Shelley Oliver took a trip back in time to the glorious era of vaudeville, and liked it so well she decided to stay.

Now she's hoofing it with the big guys.

The St. Catherines native has studied and performed with many of the old tap masters (to name a few James "Buster" Brown and Charles "Cookie" Cook ) who toured with Count Basie and Duke Ellington.

She also studied the specialty act of sand dancing with Harriet Brown, one of the original vaudeville dancers.

Into her fifth year as a member of the jazz tap ensemble Manhattan tap, Shelley was thrilled to learn of the troupe's March 16 booking at The Theatre, Brock Centre for the Arts.

We've been to China, the Caribbean, L.A., we're going to Europe in the fall, but when I heard we were going to St. Catherines, I was really excited," she said during a recent telephone interview from New York City, where she has lived since 1982.

She says her mother, Marjory Manning of Fitzroy Lane, St. Catherines, and other members of her family have seen her perform in New York, but it's not the same as coming home. This is the first trip to St. Catherines for Manhattan Tap which has often performed in Toronto and at Artpark in Lewiston, N.Y.

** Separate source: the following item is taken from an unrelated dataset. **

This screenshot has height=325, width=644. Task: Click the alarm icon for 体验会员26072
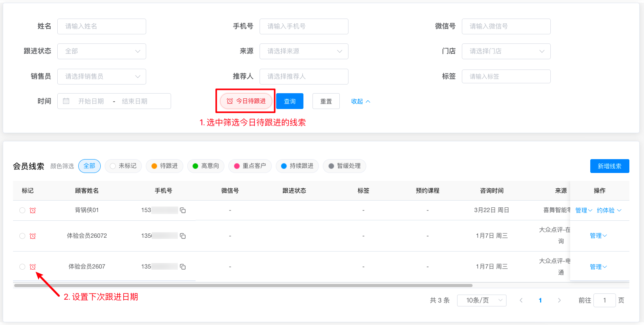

As a child dancer from the age of four, Shelley remembers watching dance acts at The Theatre and dreaming of performing there one day.

While the Collegiate graduate pursued a psychology degree by day at York University, she danced nights with a modern dance troupe in Toronto, and then set off to London, England for formal ballet training.

"I always found tap extremely expressive, extremely natural, a great way to manifest the musicality within me," Shelley said. "The rhythm came almost like walking. But I realized if I wanted to really develop artistically, I had to train in other forms. Ballet has centered me and given me the physicality I have now."

After a year of modern dance with a western Canadian troupe, she made her way to New York City in search of the tap masters.

Shelley says she wanted to master the original jazz tap form, different from the glitzy, synchronized Broadway style which later emerged. Who better to teach her than the guys who grew up with it in the 1920s and 30s?

"Tap grew up with jazz in this country. It's an original American form, and I wanted to go back to that connection," says the tapper, who appeared three times on Star Search five years ago. "We're taking it back to its roots, connecting with the music as a percussive element.